BAB IV

HASIL DAN PEMBAHASAN

Daun pandan wangi dibuat serbuk simplisia melalui beberapa proses yaitu

pengumpulan bahan, sortasi basah, pencucian, pengeringan dan penggilingan.

Sortasi basah dilakukan dengan memisahkan daun yang masih utuh dengan daun

yang robek atau rusak, tidak dilakukan pemisahan terhadap benda asing karena

pada proses pemanenan sudah melalui proses pemilihan sehingga tidak terdapat

benda-benda asing.
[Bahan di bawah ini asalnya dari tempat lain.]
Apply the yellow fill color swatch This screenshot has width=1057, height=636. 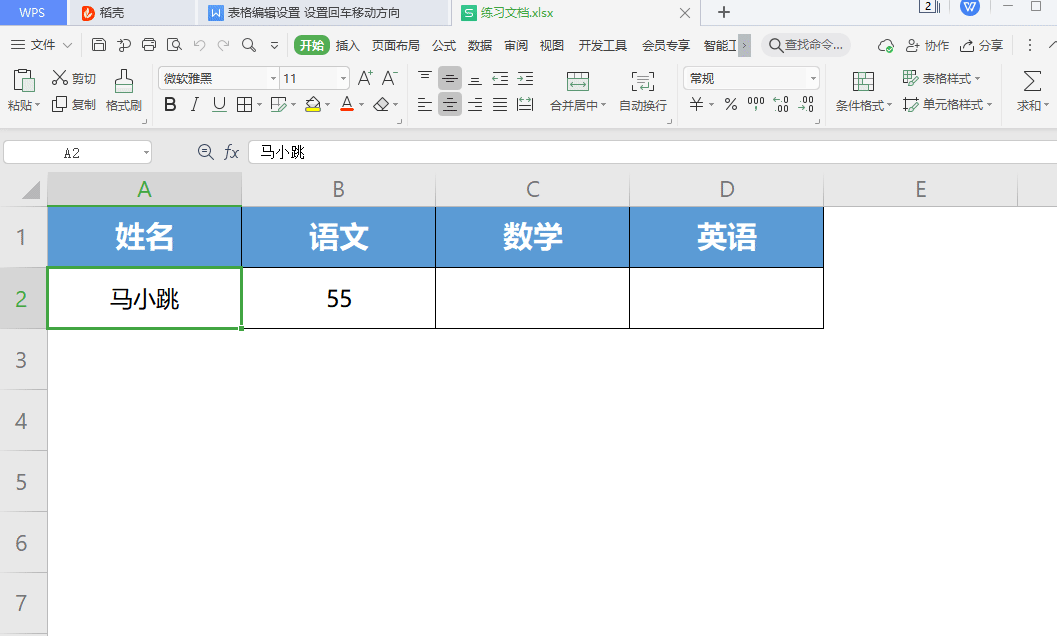coord(313,105)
Pencucian daun pandan wangi dilakukan pada tempat yang

cukup bukan menggunakan air mengalir karena daun yang digunakan banyak,

tetapi untuk memastikan daun bersih dilakukan pembilasan sebanyak 2 kali.

Pengeringan daun pandan wangi dilakukan secara alami yaitu dengan diangin-

anginkan ditempat yang teduh, tidak dibawah sinar matahari langsung karena

dikhawatirkan kandungan zat aktif didalam daun pandan wangi akan rusak.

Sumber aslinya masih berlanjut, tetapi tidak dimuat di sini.